Fiscal stimulus package for green recovery: CSE’s new report argues that to maximise emissions gains from this initiative, it is important to prioritise the scrappage of old heavy-duty vehicles and replace them with BSVI vehicles. Also, if the stimulus package is extended to personal vehicles (two-wheelers and cars), then the public incentive programme along with voluntary incentives from the industry should be linked with electric vehicles. This is needed as an accelerator to stay on course to meet the target of 30-40 per cent electrification of the fleet by 2030.
Also, for national-level implementation, additional criteria for identifying grossly polluting and unfit vehicles based on fitness and roadworthiness, damaged vehicles, emissions performance etc are needed to guide the nation-wide programme. Age caps can work in pollution hotspots.
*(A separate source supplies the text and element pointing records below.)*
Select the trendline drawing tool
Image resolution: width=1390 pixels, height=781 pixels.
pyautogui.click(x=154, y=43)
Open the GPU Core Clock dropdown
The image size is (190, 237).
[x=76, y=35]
Policies on junk vehicles evolving in India – need stronger steps to upscale scrappage infrastructure: Polices related to older vehicles have already started to evolve in India. Currently, Section 59 of the amended Central Motor Vehicle Act of 2019 provides for fixing of age and restrictions on the plying of unfit vehicles. But this does not specify the criteria for defining end-of-life vehicles yet.
On the other hand, the CPCB has taken the step to frame the ‘Guidelines on Environmentally Sound Facilities for Handling Processing and Recycling ELVs, 2019’ to minimise environmental hazards from the disposal of old vehicles. The notification of the Draft Vehicle Fleet Modernisation Programme is awaited. These need to be enforceable to scale up scrappage infrastructure across the country.
Tap the global learning curve on green recovery: It is important to draw lessons from the major vehicle producing countries. Despite the pandemic and the resultant economic slow-down, governments across the world — as in Europe – have continued to link their stimulus packages with the electric mobility programme for a green recovery (as in Germany, Spain, Italy and France). The temporary stimulus measures must be leveraged well to maximise emissions gains.